Two more federal courts have now ruled that the natural definition of marriage as the union of one man and one woman violates the U.S. Constitution—a District Court in Indiana, and the U.S. Court of Appeals for the Tenth Circuit in a case out of Utah.

There is a growing consensus among the liberal elites that it is “inevitable” that the U. S. Supreme Court will eventually declare a constitutional “right” to marry someone of the same sex. Here are three quick reasons to believe they are wrong:

1) The Court was already asked to declare such a right last year—and it refused.

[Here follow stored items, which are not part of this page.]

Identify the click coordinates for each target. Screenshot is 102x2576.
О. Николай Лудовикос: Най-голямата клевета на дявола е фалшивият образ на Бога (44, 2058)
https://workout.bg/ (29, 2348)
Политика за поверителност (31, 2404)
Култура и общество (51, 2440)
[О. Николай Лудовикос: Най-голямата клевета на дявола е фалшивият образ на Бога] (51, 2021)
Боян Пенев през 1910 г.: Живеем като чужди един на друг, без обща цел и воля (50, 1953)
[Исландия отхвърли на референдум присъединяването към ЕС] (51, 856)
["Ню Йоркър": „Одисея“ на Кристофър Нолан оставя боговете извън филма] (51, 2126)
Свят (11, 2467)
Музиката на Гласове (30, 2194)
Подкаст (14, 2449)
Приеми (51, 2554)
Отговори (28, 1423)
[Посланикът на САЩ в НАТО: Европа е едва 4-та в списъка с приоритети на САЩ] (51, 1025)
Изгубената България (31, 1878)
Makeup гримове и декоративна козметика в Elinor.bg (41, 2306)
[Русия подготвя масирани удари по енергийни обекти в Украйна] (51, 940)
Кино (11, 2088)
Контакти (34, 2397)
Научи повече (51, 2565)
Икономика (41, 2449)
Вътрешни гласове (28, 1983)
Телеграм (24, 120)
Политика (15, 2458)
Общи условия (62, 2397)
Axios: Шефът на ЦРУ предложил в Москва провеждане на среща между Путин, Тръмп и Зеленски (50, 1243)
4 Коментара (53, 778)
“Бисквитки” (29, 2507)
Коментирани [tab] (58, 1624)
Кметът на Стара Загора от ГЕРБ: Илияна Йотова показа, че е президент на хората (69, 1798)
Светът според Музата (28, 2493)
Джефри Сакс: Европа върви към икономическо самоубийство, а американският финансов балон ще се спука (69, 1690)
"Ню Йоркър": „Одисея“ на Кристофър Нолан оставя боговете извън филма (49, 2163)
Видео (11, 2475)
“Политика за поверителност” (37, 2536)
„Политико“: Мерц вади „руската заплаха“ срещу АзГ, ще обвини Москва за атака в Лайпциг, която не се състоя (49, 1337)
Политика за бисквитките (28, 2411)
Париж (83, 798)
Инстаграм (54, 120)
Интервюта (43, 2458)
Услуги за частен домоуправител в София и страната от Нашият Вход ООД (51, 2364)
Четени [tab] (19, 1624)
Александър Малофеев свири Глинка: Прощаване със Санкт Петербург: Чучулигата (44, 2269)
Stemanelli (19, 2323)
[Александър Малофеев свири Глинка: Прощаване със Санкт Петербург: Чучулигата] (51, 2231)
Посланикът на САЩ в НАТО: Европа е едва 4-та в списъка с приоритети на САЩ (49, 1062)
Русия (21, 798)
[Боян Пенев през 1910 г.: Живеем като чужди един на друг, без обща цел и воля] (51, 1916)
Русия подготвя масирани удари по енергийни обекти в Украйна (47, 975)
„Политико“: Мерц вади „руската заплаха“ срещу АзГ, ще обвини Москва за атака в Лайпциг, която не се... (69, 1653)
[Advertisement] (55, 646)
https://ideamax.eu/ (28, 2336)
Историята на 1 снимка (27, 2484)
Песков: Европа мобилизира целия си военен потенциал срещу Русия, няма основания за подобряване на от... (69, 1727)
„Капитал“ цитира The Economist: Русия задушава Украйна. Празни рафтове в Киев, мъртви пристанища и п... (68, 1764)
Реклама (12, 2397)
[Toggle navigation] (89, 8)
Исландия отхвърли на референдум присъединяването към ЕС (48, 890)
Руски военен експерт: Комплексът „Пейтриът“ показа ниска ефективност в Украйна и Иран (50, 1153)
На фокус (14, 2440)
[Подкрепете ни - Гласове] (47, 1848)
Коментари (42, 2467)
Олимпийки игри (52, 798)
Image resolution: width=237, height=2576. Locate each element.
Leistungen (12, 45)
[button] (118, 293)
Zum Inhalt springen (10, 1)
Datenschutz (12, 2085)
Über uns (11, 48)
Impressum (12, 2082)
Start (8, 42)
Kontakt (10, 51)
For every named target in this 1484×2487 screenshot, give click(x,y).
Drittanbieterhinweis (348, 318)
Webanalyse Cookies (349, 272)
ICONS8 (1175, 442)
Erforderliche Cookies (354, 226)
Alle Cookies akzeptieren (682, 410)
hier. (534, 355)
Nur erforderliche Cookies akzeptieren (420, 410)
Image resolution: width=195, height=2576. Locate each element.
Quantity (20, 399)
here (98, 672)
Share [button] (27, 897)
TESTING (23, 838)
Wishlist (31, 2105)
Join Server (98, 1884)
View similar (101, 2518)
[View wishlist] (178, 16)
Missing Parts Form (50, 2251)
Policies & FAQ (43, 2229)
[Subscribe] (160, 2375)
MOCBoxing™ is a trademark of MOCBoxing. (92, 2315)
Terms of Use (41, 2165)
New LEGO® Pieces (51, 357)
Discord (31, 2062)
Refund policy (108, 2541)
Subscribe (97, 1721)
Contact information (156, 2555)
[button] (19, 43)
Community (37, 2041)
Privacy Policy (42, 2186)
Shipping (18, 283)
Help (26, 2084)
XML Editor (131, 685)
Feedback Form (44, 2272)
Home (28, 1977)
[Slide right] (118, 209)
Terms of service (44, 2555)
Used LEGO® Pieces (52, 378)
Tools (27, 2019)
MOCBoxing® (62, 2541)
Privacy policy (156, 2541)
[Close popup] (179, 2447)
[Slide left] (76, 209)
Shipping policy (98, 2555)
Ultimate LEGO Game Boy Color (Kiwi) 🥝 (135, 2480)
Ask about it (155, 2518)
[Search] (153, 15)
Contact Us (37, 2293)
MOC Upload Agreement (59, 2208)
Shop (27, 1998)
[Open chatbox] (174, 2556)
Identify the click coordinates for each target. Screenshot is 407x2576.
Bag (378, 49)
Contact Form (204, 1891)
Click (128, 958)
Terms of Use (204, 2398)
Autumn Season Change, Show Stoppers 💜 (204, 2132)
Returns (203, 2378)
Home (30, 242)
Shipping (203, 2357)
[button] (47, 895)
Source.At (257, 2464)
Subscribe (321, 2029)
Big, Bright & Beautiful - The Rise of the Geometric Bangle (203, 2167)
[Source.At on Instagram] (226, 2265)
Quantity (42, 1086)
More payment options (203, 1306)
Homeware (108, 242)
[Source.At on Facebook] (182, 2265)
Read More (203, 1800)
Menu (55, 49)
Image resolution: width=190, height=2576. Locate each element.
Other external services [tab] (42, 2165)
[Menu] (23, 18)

The supposed legal superstars Ted Olson and David Boies teamed up to challenge California’s Proposition 8 before the Supreme Court—but that case, Hollingsworth v. Perry, ended with a whimper instead of a bang. The Court issued a narrow technical ruling that the proponents of Proposition 8 did not have legal standing to defend it in Court in place of state officials, who refused to do so. This ruling had the end result of allowing same-sex “marriages” to resume in California, but it established no precedent at all.

If it were clear to a majority of the Court that the U.S. Constitution requires states to allow same-sex “marriages,” it would have been easy enough to declare as much last year. The fact that they did not may indicate at least some reluctance to do so.

2) In the case of U.S. v. Windsor, the Supreme Court did strike down the federal definition of marriage as the union of a man and a woman in the federal Defense of Marriage Act (DOMA). However, that decision was based largely on DOMA’s deviation from the tradition of the federal government deferring to state definitions of marriage. That same tradition would suggest that the Court should allow states to continue defining marriage as they choose.

3) When the current flurry of federal court decisions redefining marriage began last year, several of the lower courts involved refused to even issue a stay of their ruling pending appeal. However, the Supreme Court did issue such stays—suggesting that they are not in nearly so much of a rush to get same-sex couples to the altar or the justice of the peace as other judges are.

I’m not making bets or even predictions as to what the Supreme Court will do if and when one of these new cases reaches them. The court has issued bad, unjustified, unprecedented decisions before. I am just pointing out that there is reasonable evidence to suggest that the Court is not eager to overturn the very constitutions of a majority of these United States.